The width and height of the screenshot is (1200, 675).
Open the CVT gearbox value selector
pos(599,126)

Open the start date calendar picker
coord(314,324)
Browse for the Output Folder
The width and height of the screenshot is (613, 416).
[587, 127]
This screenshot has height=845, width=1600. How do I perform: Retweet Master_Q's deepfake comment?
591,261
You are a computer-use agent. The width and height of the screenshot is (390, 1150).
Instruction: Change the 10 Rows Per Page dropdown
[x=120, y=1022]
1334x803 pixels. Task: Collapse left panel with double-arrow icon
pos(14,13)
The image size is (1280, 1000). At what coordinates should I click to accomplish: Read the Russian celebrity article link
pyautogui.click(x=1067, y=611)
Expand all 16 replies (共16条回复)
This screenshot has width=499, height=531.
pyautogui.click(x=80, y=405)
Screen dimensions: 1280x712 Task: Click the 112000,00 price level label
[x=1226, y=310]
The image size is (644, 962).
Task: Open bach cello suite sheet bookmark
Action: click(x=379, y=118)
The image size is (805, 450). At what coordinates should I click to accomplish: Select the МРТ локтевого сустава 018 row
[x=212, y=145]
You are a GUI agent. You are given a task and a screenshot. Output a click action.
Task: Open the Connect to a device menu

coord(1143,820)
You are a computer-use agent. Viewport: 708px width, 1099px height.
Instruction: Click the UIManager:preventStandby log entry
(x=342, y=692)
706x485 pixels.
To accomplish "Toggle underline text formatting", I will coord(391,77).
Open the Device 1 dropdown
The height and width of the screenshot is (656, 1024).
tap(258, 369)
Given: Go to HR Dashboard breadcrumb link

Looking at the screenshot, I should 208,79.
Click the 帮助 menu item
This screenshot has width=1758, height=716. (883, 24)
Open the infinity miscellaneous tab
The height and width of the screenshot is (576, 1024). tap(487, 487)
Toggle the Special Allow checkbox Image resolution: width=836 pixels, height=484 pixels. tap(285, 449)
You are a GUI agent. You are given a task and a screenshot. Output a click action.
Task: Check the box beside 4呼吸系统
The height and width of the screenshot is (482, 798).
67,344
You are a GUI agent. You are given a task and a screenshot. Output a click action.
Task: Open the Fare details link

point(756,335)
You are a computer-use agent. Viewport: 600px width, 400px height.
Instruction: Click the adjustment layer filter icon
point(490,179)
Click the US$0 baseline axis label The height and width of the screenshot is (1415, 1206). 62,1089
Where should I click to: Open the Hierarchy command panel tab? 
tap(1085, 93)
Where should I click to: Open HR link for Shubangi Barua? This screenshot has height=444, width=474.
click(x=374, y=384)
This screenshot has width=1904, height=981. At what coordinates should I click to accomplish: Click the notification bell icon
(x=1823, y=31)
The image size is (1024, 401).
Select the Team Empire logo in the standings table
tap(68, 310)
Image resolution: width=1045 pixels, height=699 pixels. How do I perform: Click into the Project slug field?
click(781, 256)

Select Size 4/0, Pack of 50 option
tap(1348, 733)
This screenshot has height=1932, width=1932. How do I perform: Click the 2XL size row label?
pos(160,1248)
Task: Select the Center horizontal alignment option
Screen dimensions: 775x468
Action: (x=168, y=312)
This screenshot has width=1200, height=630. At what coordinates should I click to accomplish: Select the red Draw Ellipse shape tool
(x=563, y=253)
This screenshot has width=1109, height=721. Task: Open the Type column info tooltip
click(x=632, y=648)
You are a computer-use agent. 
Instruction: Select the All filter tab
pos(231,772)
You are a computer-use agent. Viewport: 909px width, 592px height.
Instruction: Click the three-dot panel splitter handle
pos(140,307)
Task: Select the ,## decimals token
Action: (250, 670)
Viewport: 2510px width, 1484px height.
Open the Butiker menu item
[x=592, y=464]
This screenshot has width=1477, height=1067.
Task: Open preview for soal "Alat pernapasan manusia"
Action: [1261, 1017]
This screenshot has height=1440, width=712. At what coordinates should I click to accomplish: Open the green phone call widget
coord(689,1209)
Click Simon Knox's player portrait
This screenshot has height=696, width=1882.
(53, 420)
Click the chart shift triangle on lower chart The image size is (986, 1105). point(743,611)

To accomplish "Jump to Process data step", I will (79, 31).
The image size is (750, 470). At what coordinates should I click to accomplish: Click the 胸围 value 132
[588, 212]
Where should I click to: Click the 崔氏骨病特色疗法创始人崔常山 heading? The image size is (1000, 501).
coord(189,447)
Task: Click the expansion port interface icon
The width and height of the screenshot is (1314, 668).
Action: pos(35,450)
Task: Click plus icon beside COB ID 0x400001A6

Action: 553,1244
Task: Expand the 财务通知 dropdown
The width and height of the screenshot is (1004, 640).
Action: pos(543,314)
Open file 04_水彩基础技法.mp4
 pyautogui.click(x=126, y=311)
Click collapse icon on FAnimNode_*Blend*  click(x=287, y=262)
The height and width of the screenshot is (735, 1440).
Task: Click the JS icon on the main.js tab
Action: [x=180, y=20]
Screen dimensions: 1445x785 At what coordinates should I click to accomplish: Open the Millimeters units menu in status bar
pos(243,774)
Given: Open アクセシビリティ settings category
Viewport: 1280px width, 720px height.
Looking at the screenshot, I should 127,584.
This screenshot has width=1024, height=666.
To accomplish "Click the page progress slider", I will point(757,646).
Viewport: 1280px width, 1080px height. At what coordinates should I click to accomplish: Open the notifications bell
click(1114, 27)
++++++++
WORK REQUEST
Look above and repeat, character for character, the lines from the first one to the line with "Toggle the Special", counting both.

EXERCISE RESULT
The width and height of the screenshot is (1200, 675).
Open the CVT gearbox value selector
pos(599,126)

Open the start date calendar picker
coord(314,324)
Browse for the Output Folder
The width and height of the screenshot is (613, 416).
[587, 127]
This screenshot has height=845, width=1600. How do I perform: Retweet Master_Q's deepfake comment?
591,261
You are a computer-use agent. The width and height of the screenshot is (390, 1150).
Instruction: Change the 10 Rows Per Page dropdown
[x=120, y=1022]
1334x803 pixels. Task: Collapse left panel with double-arrow icon
pos(14,13)
The image size is (1280, 1000). At what coordinates should I click to accomplish: Read the Russian celebrity article link
pyautogui.click(x=1067, y=611)
Expand all 16 replies (共16条回复)
This screenshot has width=499, height=531.
pyautogui.click(x=80, y=405)
Screen dimensions: 1280x712 Task: Click the 112000,00 price level label
[x=1226, y=310]
The image size is (644, 962).
Task: Open bach cello suite sheet bookmark
Action: click(x=379, y=118)
The image size is (805, 450). At what coordinates should I click to accomplish: Select the МРТ локтевого сустава 018 row
[x=212, y=145]
You are a GUI agent. You are given a task and a screenshot. Output a click action.
Task: Open the Connect to a device menu

coord(1143,820)
You are a computer-use agent. Viewport: 708px width, 1099px height.
Instruction: Click the UIManager:preventStandby log entry
(x=342, y=692)
706x485 pixels.
To accomplish "Toggle underline text formatting", I will coord(391,77).
Open the Device 1 dropdown
The height and width of the screenshot is (656, 1024).
tap(258, 369)
Given: Go to HR Dashboard breadcrumb link

Looking at the screenshot, I should 208,79.
Click the 帮助 menu item
This screenshot has width=1758, height=716. (883, 24)
Open the infinity miscellaneous tab
The height and width of the screenshot is (576, 1024). tap(487, 487)
Toggle the Special Allow checkbox Image resolution: width=836 pixels, height=484 pixels. tap(285, 449)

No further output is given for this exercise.